本日も拙作をお読みいただきまして、ありがとうございます。

地味にタイトル回収回です。

 前回は完全無欠なトロフィーハズバンドとしてのスパダリについて見ました。

 今回はタイトル回収に入りたいと思います。

 さて、そこで問題です。


 『スパダリの対偶』とはなんでしょうか?


 辞書的な意味で言うなら、『対偶』とは二つそろった対や夫婦を示すそうです。

 そこにちょっと論理学的な意味合いである、「ある命題に対して、その命題の仮定と結論をそれぞれその否定に置き換えた上で両者を入れ替えた命題のこと」という定義も混ぜてみましょう。


 なお、命題「AならばB」に対し、

 逆:「BならばA」

 裏:「AでないならばBでない」

 対偶:「BでないならばAでない」

 なのだそうなので、ここに当てはめてみると……。


 命題「スパダリならば有能な男性である」に対し、

 逆:「有能な男性ならばスパダリである」

 裏:「スパダリでないならば有能な男性ではない」

 対偶:「有能な男性でないのなら、スパダリではない」


 となります。

 

 一応命題は真であるとすると、対偶も真。

+ + +

- **作業内容 1**: レコードのうち、「This screenshot has height=472, width=1024.」を含む行で始まり「pyautogui.click(x=392, y=218)」を含む行で終わる部分を、両端の行も含めて番号付きリストとして示してください。空行は除いてください。

+ + +

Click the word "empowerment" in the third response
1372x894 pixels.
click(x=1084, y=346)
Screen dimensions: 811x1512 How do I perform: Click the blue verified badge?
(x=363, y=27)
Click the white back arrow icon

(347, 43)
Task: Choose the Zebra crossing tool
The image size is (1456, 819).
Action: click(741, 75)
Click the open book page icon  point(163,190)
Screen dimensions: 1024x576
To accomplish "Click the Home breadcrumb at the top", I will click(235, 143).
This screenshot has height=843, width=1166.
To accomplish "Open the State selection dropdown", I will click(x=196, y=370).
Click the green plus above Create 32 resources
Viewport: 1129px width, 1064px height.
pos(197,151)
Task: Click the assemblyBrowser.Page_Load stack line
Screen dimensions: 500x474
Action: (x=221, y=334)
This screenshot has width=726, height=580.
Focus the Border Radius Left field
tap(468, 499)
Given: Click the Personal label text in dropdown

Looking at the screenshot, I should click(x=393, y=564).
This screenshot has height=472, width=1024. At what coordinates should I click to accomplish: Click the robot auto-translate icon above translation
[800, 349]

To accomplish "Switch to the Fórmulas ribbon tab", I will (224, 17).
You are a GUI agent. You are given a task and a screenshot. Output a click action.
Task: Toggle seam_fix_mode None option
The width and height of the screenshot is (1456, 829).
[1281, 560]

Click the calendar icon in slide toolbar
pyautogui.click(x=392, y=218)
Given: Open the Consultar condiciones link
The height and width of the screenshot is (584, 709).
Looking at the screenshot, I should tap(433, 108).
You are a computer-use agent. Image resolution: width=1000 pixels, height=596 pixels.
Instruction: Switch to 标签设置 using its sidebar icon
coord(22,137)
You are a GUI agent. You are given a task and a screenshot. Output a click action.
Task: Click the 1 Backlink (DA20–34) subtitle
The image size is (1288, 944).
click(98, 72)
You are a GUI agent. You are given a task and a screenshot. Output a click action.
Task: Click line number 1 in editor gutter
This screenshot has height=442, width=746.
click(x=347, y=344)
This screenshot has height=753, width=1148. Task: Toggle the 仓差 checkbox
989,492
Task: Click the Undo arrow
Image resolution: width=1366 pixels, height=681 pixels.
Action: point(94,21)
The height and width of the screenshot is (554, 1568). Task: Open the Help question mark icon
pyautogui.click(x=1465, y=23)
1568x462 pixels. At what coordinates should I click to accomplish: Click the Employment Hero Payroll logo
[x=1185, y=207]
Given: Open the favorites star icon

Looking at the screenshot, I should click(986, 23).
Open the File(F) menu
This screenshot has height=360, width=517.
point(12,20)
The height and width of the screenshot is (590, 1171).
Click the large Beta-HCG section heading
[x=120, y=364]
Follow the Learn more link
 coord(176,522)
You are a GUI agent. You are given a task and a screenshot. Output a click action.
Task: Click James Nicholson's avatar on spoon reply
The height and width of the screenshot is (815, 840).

+ + +

- **作業内容 2**: 抜粋本文において、命題「スパダリならば有能な男性である」の対偶はどのような文として示されていますか。

- **結果 1**:
1. This screenshot has height=472, width=1024. At what coordinates should I click to accomplish: Click the robot auto-translate icon above translation
2. [800, 349]
3. To accomplish "Switch to the Fórmulas ribbon tab", I will (224, 17).
4. You are a GUI agent. You are given a task and a screenshot. Output a click action.
5. Task: Toggle seam_fix_mode None option
6. The width and height of the screenshot is (1456, 829).
7. [1281, 560]
8. Click the calendar icon in slide toolbar
9. pyautogui.click(x=392, y=218)

- **結果 2**: 「有能な男性でないのなら、スパダリではない」です。